Aim of the task: The answer must be every line of the records in which the string "will" appears.

*** Input ***

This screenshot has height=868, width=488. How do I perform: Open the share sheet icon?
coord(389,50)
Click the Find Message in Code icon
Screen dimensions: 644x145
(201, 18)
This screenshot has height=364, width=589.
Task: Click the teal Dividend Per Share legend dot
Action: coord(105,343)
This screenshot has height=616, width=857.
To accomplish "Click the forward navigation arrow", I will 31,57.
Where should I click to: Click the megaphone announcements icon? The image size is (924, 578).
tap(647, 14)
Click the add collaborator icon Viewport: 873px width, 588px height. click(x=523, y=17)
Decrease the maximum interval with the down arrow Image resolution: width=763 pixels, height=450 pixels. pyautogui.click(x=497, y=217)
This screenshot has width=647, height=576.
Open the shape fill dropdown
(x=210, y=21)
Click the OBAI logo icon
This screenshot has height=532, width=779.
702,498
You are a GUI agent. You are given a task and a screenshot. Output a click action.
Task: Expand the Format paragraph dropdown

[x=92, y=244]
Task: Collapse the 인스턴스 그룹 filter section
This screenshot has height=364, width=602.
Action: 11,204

*** End of Input ***
*** Input ***

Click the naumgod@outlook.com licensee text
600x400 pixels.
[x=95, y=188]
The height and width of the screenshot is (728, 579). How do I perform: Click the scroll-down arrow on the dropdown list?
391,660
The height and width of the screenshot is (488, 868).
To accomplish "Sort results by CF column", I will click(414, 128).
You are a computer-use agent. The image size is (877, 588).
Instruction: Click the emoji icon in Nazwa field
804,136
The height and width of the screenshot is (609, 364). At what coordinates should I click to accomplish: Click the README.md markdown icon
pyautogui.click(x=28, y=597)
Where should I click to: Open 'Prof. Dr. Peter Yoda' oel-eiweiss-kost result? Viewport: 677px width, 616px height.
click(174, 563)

*** End of Input ***

Answer for the task:
To accomplish "Click the forward navigation arrow", I will 31,57.
To accomplish "Sort results by CF column", I will click(414, 128).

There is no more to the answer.